Le cancer du poumon, un diagnostic que personne ne veut recevoir. Surtout pas la maman d’un enfant de 4 ans. Quand ça devient ma réalité, en 2008, je me dis que ne peux pas mourir et laisser mon fils grandir sans moi. C’est inconcevable.
J’ai heureusement le privilège d’être suivie à l’IUCPQ depuis. Malgré une récidive en 2012 et la découverte de métastases au cerveau en 2018, je suis toujours bien vivante, 17 ans plus tard. Et cela, c’est parce que j’ai le privilège de surfer sur les avancées de la recherche médicale. Chaque fois qu’un traitement ne fonctionne plus, les médecins ont autre chose à me proposer. J’ai beaucoup de chance, dans ma situation.
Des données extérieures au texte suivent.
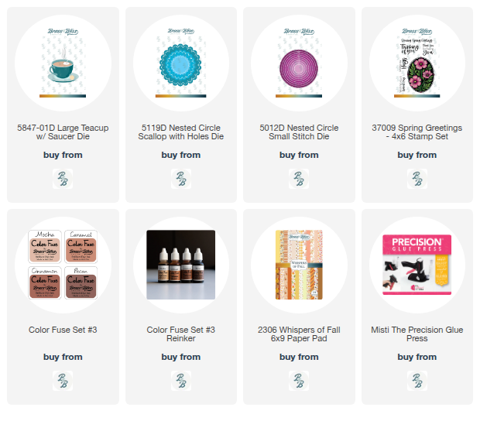The height and width of the screenshot is (421, 480).
Task: Click the store logo under Spring Greetings Stamp Set
Action: (417, 179)
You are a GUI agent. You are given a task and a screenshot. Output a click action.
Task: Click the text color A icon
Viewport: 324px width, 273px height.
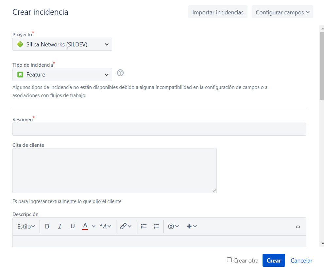(x=85, y=226)
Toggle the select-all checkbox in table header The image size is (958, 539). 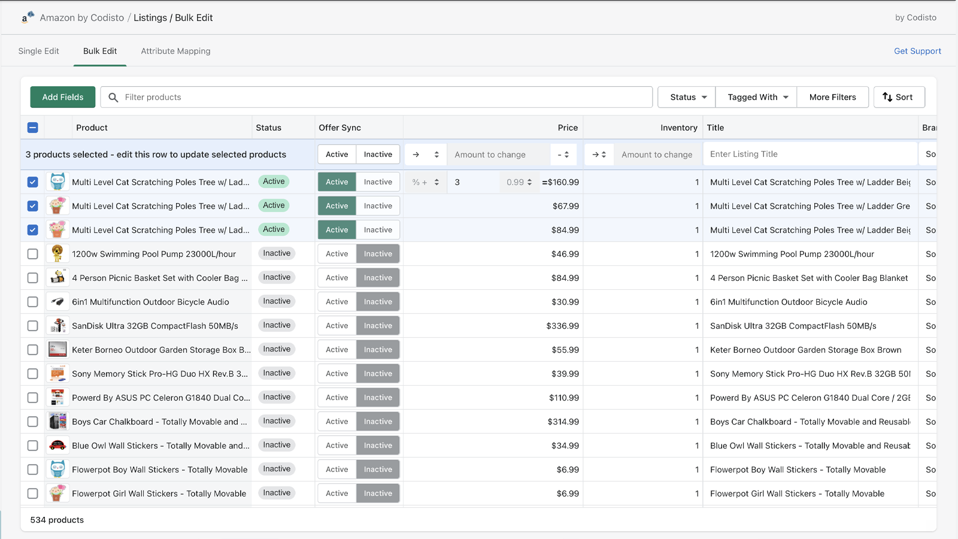(x=33, y=128)
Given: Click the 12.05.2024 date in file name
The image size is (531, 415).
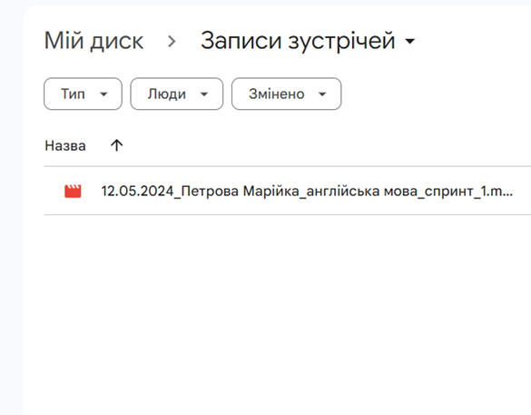Looking at the screenshot, I should pyautogui.click(x=137, y=191).
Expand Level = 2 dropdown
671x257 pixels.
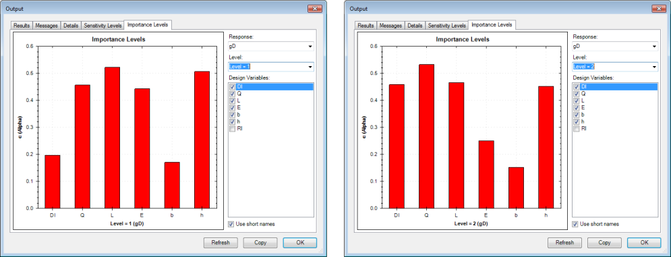click(616, 67)
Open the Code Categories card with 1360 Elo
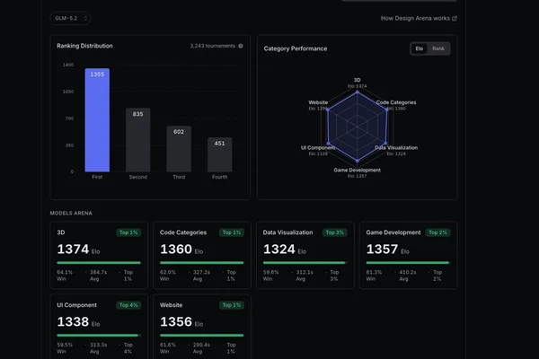The height and width of the screenshot is (359, 539). tap(202, 255)
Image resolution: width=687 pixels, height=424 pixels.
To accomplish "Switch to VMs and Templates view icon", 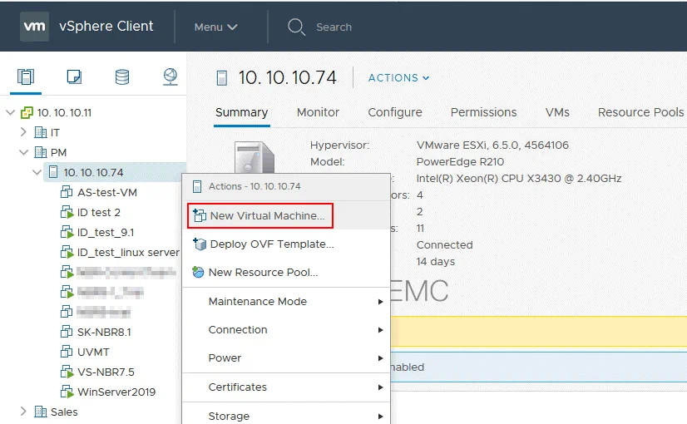I will [74, 77].
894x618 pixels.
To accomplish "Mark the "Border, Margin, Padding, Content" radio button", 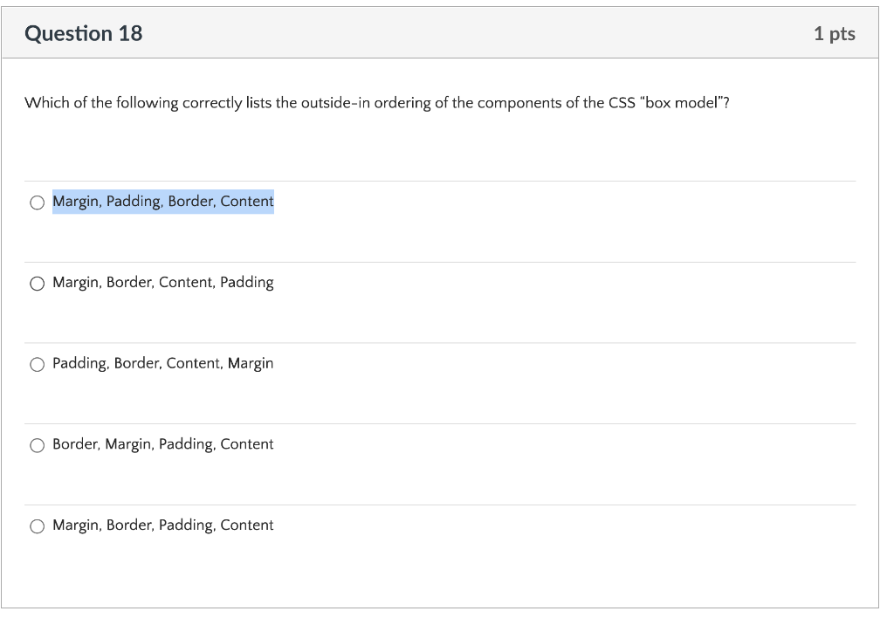I will point(37,445).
Depuis le début, je peux compter sur une équipe médicale dévouée, sur un fils qui est toute ma vie et ma plus grande source de courage, mais aussi sur de précieuses personnes, comme mon amie Louise, qui m’accompagnent dans les bons moments comme dans les plus sombres.
Grâce aux équipes de l’IUCPQ, à la recherche, à mon fils et à l’amitié, je suis toujours vivante malgré un pronostic défavorable. Et je célébrerai avec mon fils son 22e anniversaire cette année.